15 Aquilae

Observation data Epoch J2000 Equinox ICRS
- Constellation: Aquila
- Right ascension: 19^{h} 04^{m} 57.67233^{s}
- Declination: −04° 01′ 53.1059″
- Apparent magnitude (V): 5.41

Characteristics
- Spectral type: K1 III
- U−B color index: +1.01
- B−V color index: +1.12

Astrometry
- Radial velocity (R_{v}): −23.17±0.61 km/s
- Proper motion (μ): RA: +21.90 mas/yr Dec.: −26.05 mas/yr
- Parallax (π): 11.27±0.36 mas
- Distance: 289 ± 9 ly (89 ± 3 pc)
- Absolute magnitude (M_{V}): 0.414

Details
- Radius: 14 R_{☉}
- Luminosity: 83 L_{☉}
- Surface gravity (log g): 2.65 cgs
- Temperature: 4,560 K
- Metallicity [Fe/H]: −0.25 dex
- Rotational velocity (v sin i): 3.4 km/s
- Age: 4.09 ± 2.07 Gyr
- Other designations: h Aquilae, AAVSO 1859-04, BD−04°4684, HD 177463, HIP 93717, HR 7225, SAO 142996

Database references
- SIMBAD: data

= 15 Aquilae =

Star in the constellation Aquila

15 Aquilae (abbreviated 15 Aql) is a star in the equatorial constellation of Aquila. 15 Aquilae is the Flamsteed designation; it also bears the Bayer designation h Aquilae. The apparent visual magnitude is 5.41, so it is faintly visible to the naked eye. An optical companion, HD 177442, is 39 arc seconds away from it The distance to 15 Aquilae can be estimated from its annual parallax shift of 11.27 mas, yielding a range of approximately 289 ly from Earth with a 9 light-year margin of error.

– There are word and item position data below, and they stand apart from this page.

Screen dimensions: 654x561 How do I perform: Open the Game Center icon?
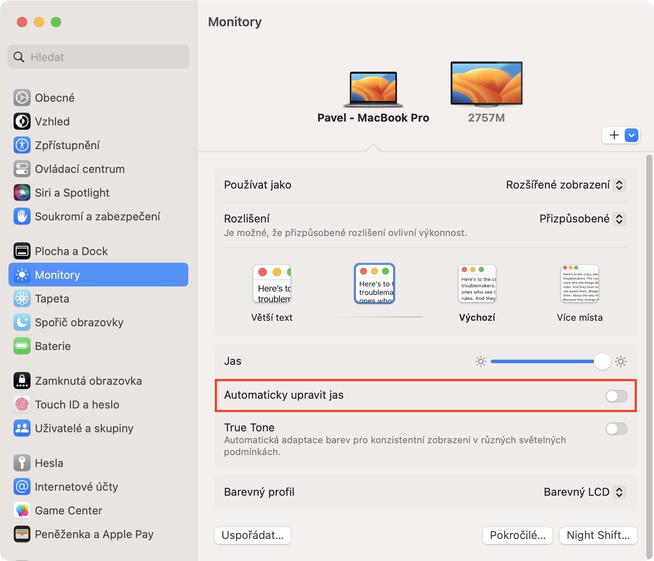click(22, 511)
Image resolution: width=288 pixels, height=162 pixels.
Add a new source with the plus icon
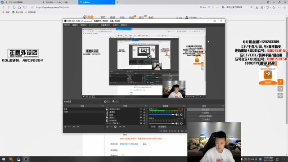pyautogui.click(x=108, y=127)
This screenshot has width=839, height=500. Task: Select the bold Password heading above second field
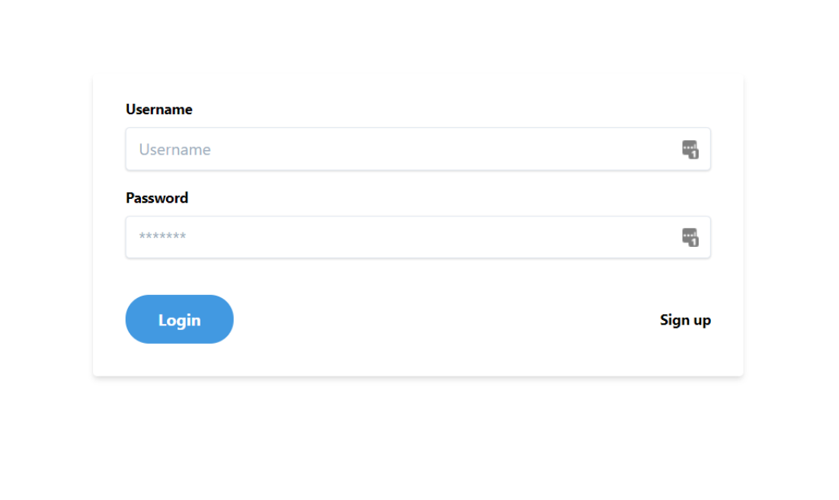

With a stellar classification of K1 III, the spectrum of 15 Aquilae matches a giant star with an age of roughly four billion years. At this stage of its evolution, the outer atmosphere of the star has expanded to 14 times the radius of the Sun. It is radiating 83 times the Sun's luminosity into space at an effective temperature of 4,560 K. This heat gives it the orange-hued glow of a K-type star.

This star is most likely a member of the thin disk population of the Milky Way. It is orbiting through the galaxy with an eccentricity of 0.06, which carries it as close as 24.30 kly to the Galactic Center, and as far away as 27.60 kly. The orbital inclination carries it no more than 196 ly from the galactic plane.